U.S. Markets close in 1 hr 33 mins

Betts, Yelich, voted Major League Baseball's MVPs

1 / 2

Boston star Mookie Betts, named the American League MVP, waves to fans during the Red Sox's World Series victory parade

Boston star Mookie Betts, named the American League MVP, waves to fans during the Red Sox's World Series victory parade (AFP Photo/Adam Glanzman)

New York (AFP) - Boston Red Sox outfielder Mookie Betts and the Milwaukee Brewers' Christian Yelich were near-unanimous choices Thursday as Major League Baseball's Most Valuable Players of 2018.

For Betts, the American League award capped a magical year that saw Boston win a franchise-record 108 regular-season games before beating the Los Angeles Dodgers in the World Series to claim a fourth title in 15 seasons.

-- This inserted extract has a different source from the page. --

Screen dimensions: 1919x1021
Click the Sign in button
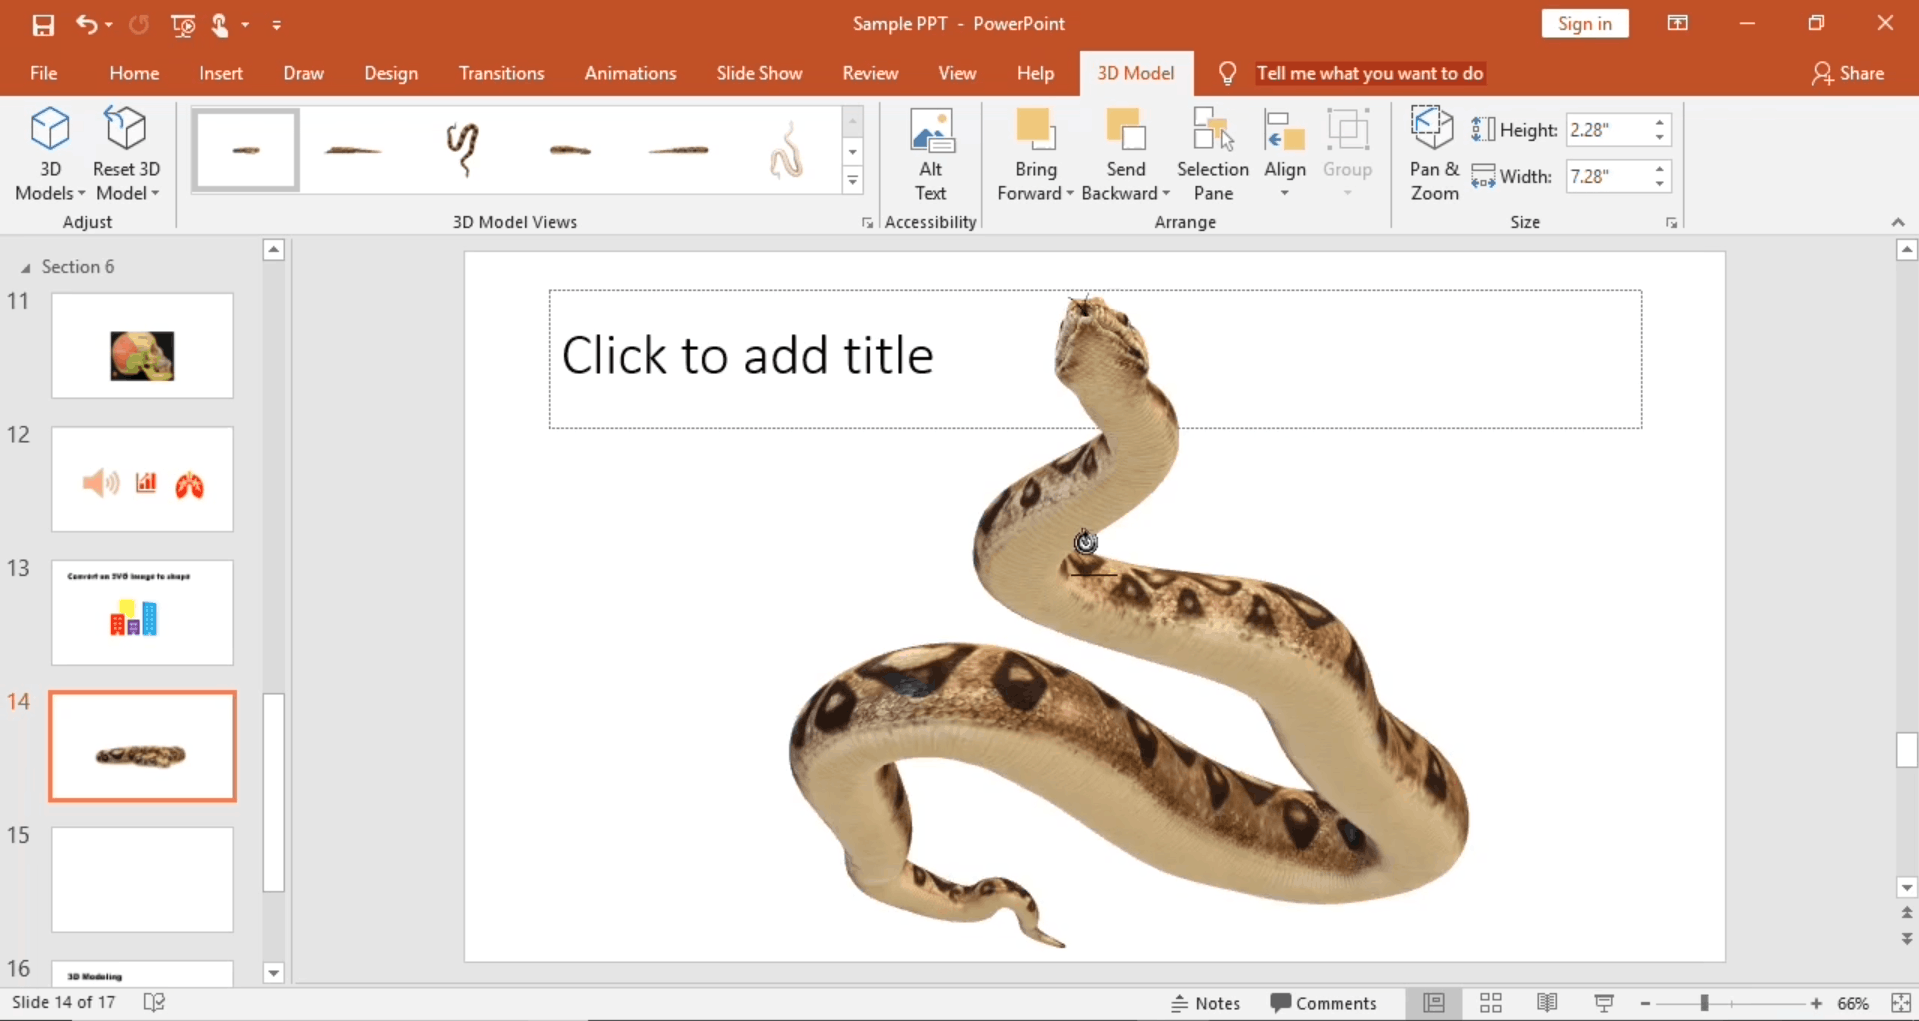click(x=1584, y=24)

Betts, in his fourth full season, led the major leagues with a .346 batting average, 129 runs and a .640 slugging percentage, along with 47 doubles, 32 home runs and 30 stolen bases.

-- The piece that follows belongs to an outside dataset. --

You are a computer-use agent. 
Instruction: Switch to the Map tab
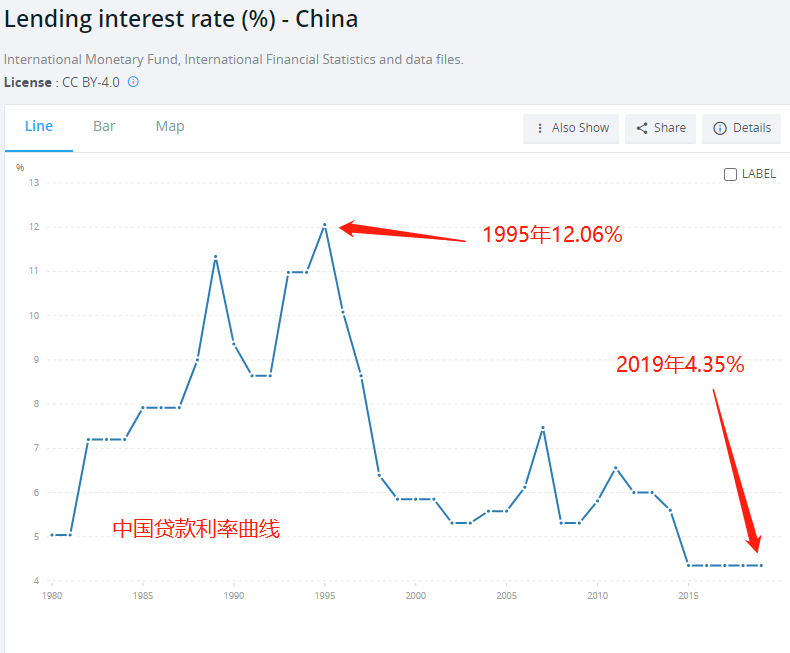[x=170, y=126]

He's the first Red Sox player to lead the majors in both batting average and slugging since legendary Ted Williams in 1957. He reached base at least four times in 20 games, leading the major leagues.

Defensively, the three-time Gold Glove Award winner had five outfield assists and tied for fourth among all players with 20 defensive runs saved.

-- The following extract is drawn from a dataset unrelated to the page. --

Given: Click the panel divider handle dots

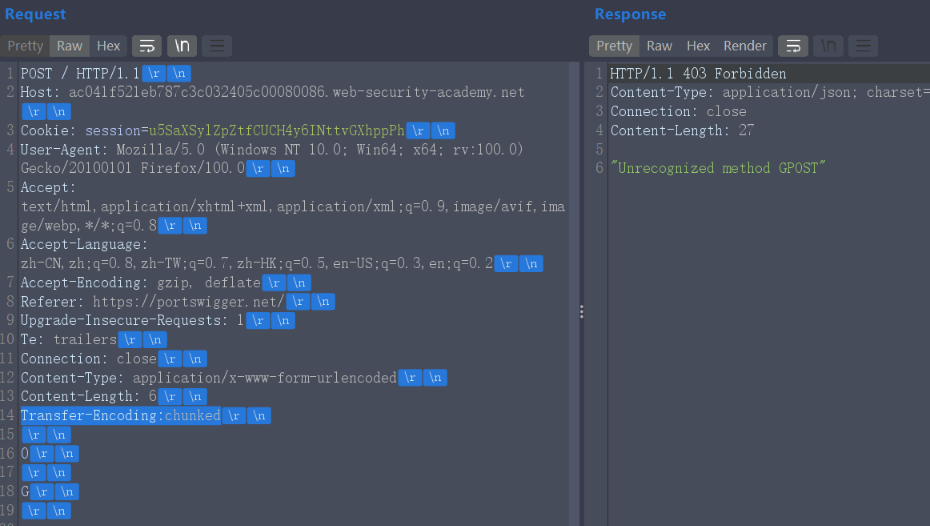Looking at the screenshot, I should 581,312.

Betts received 28 of 30 first-place votes in balloting of the Baseball Writers Association of America, finishing ahead of Los Angeles Angels star Mike Trout -- the 2014 and 2016 AL MVP -- and Cleveland's Jose Ramirez.

Yelich, who led the Brewers to a National League-leading 96 regular season wins and a return to the NL championship series for the first time since 2011, received 29 of 30 first-place votes to beat out Chicago Cubs second baseman Javier Baez and Colorado Rockies third baseman Nolan Arenado for the award.

Yelich, whose season ended with Milwaukee's loss to the Los Angeles dodgers in the NLCS, had already won Major League Baseball's Hank Aaron Award as the top hitter in the National League.

His arrival in a trade with the Marlins fueled Milwaukee's rise to the NL Central title.

His .770 slugging percentage after the All-Star break was baseball's best in 14 years and 145 points better than the next closest hitter, National League Rookie of the Year Award winner Ronald Acuna Jr. of the Braves.

With his average of .326, Yelich became the first Brewers player to win a batting title, and he was just two home runs and one RBI short of winning the first NL triple crown in 81 years.

Yelich became just the fifth player to hit for the cycle twice in the same season.